事業を営んでいると、日々発生した売上は納品書として伝票に記録していき、1ヶ月間をまとめて集計して取引先に請求書を送り、その代金を翌月や翌々月など決まった日に入金してもらうという掛け売りが基本となります。
この掛け売りで発生する売掛金の支払日までの間が1ヶ月ならまだよいですが、2ヶ月や3ヶ月というサイトの場合、代金が入金されるまでの間の支払いができず困ることも出てくるでしょう。
資金繰りが苦しくなることに売掛金が大きく関係する理由について、詳しくご説明します。
売掛金の回収までの期間が長めに設定されていないか確認を
資金繰りが厳しい理由として、売掛金が回収されるまでの期間が長く設定されていることが挙げられます。
仮に月商が1,000万円の企業が保有する売掛金の回収サイトが3ヶ月としたら、売掛金は3,000万円発生することになります。しかし2ヶ月の回収サイトなら2,000万円です。
売掛金はいずれ入金されるものではありますが、代わりに立て替えている性格を持つため、売掛金が多く発生する分、手元の資金は不足しがちになります。
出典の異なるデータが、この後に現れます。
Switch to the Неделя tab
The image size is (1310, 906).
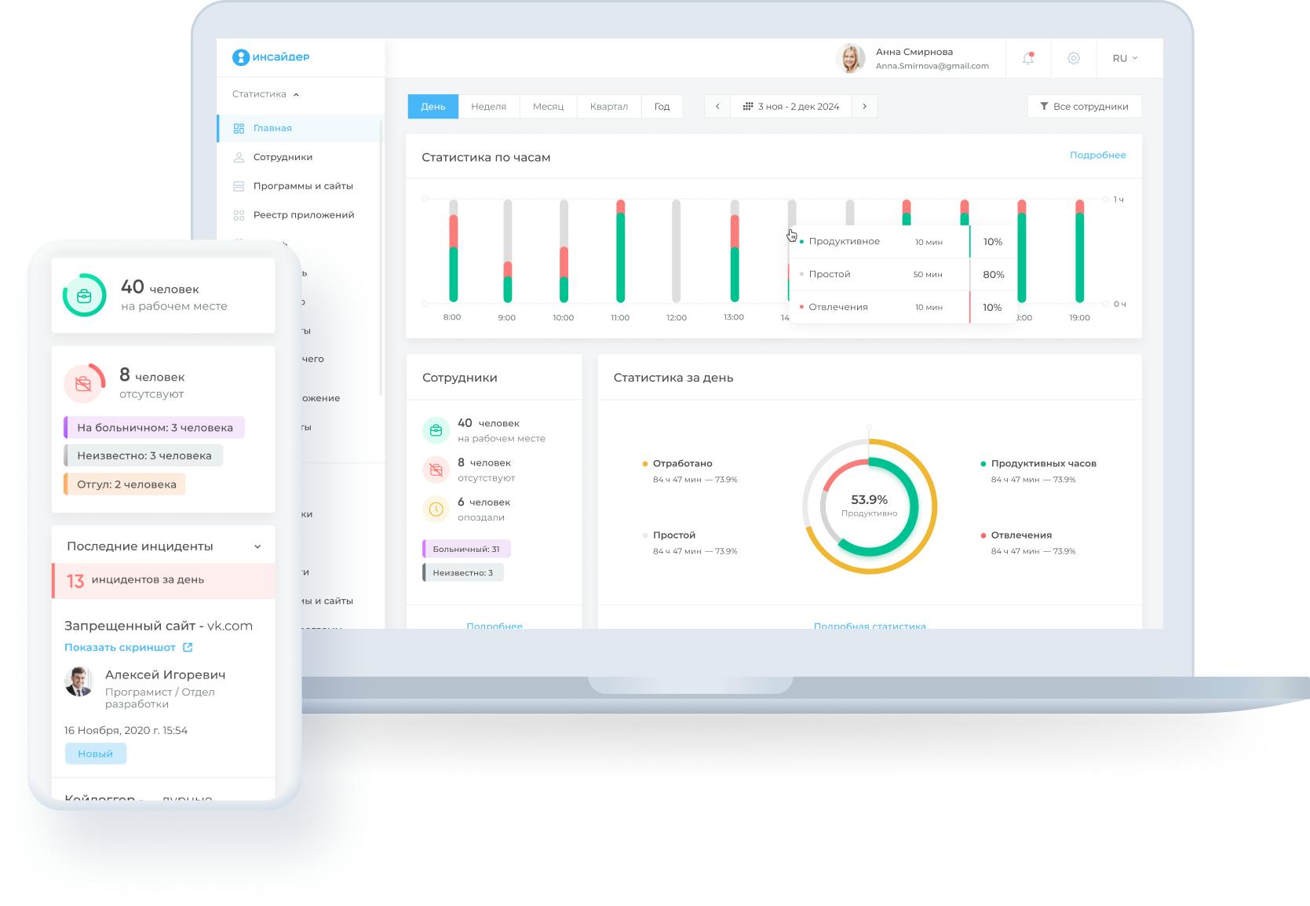(488, 107)
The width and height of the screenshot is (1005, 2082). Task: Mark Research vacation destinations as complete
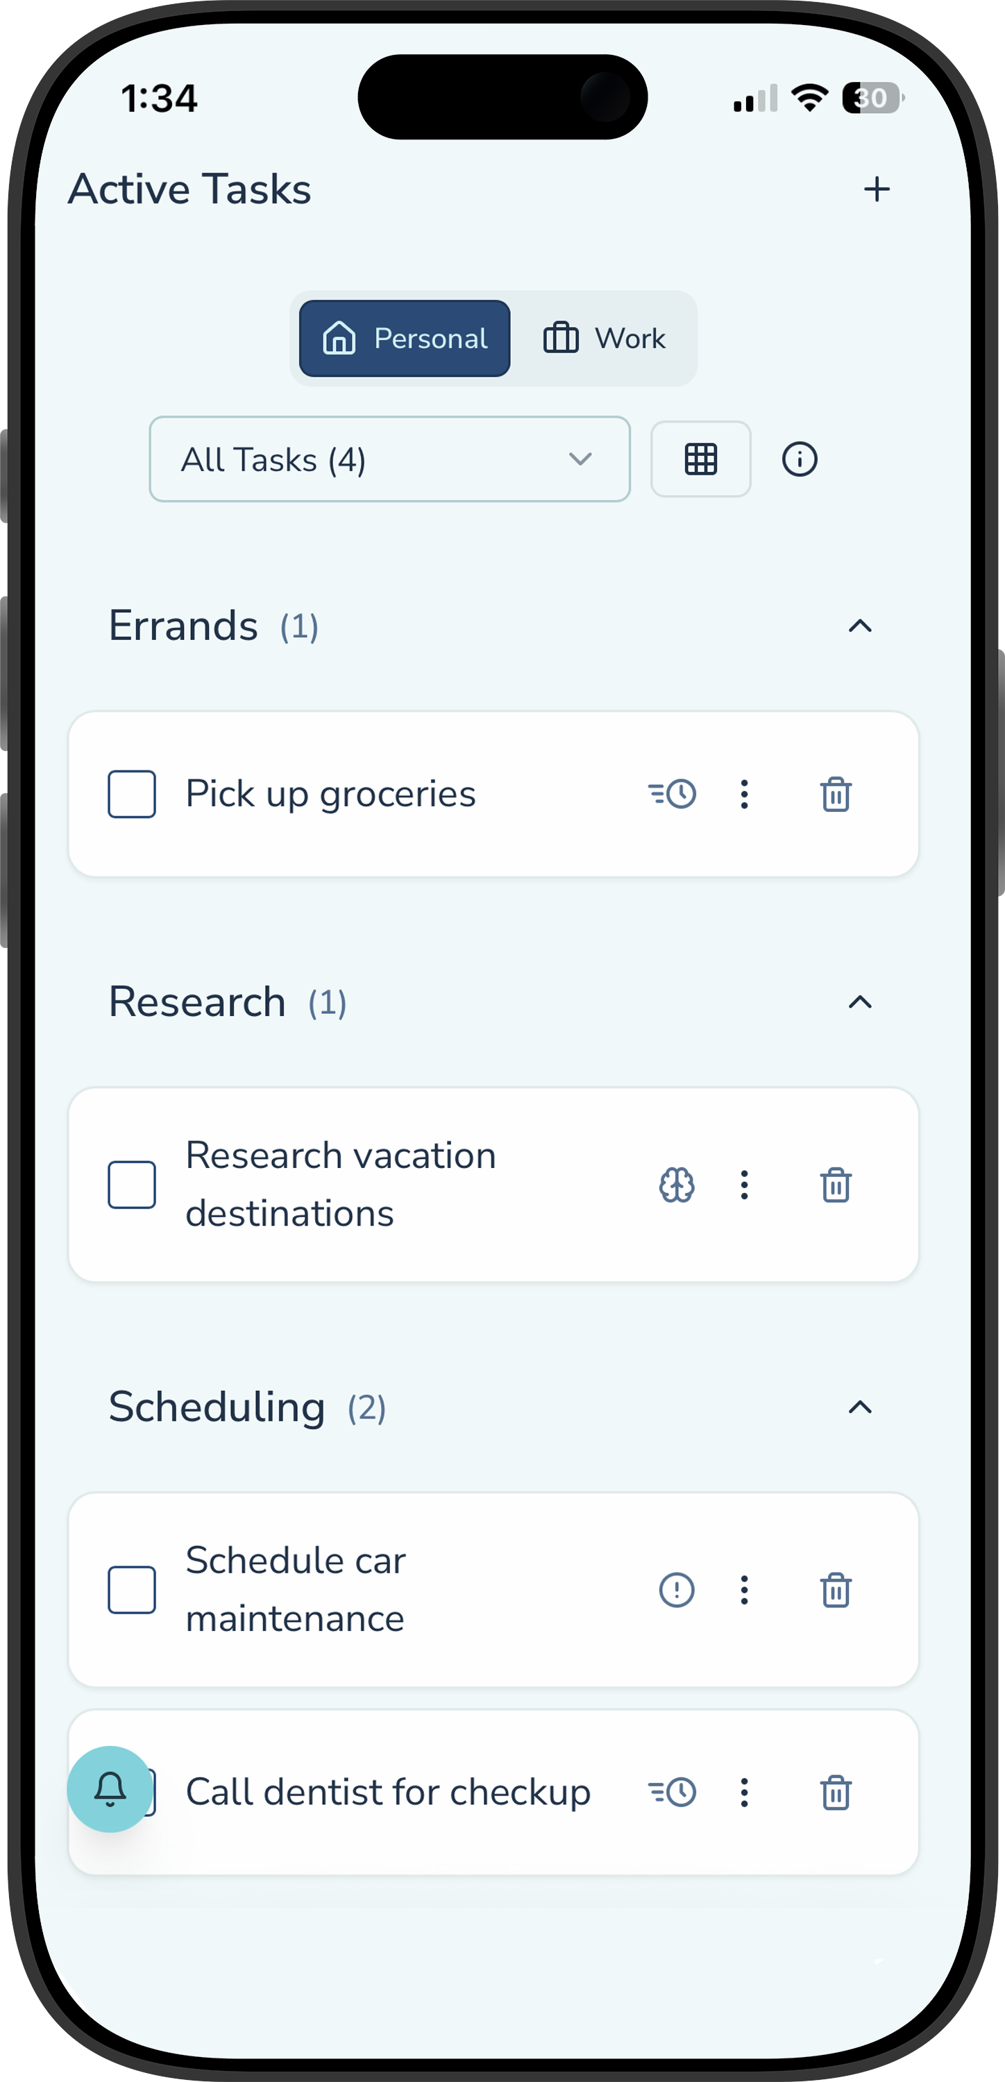(x=132, y=1185)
3ヶ月と2ヶ月という1ヶ月の回収サイトの差により、売掛金の金額は1,000万円です。いつも多く手元に資金を保有している企業でないなら、回収サイトによって1,000万円の資金を何らかの方法で調達しなければなりません。
不足分を借り入れで調達するとしたら…
もし、融資などを利用してこの1,000万円という資金を調達する場合、金利が3.0%だとしたら年間で30万円の利息が発生してしまいます。
そのように考えると、売掛金の回収サイトはできるだけ短いほうがよく、経営を圧迫しない方法での資金調達が求められるともいえるでしょう。
売掛金の回収サイトを短くするために行うべきこと
売掛金の回収サイトは、取引先との契約によって決めることがほとんどです。最初の取引のときに交渉することが肝心で、一度決めた回収サイトを後で変更することは非常に大変なこととなります。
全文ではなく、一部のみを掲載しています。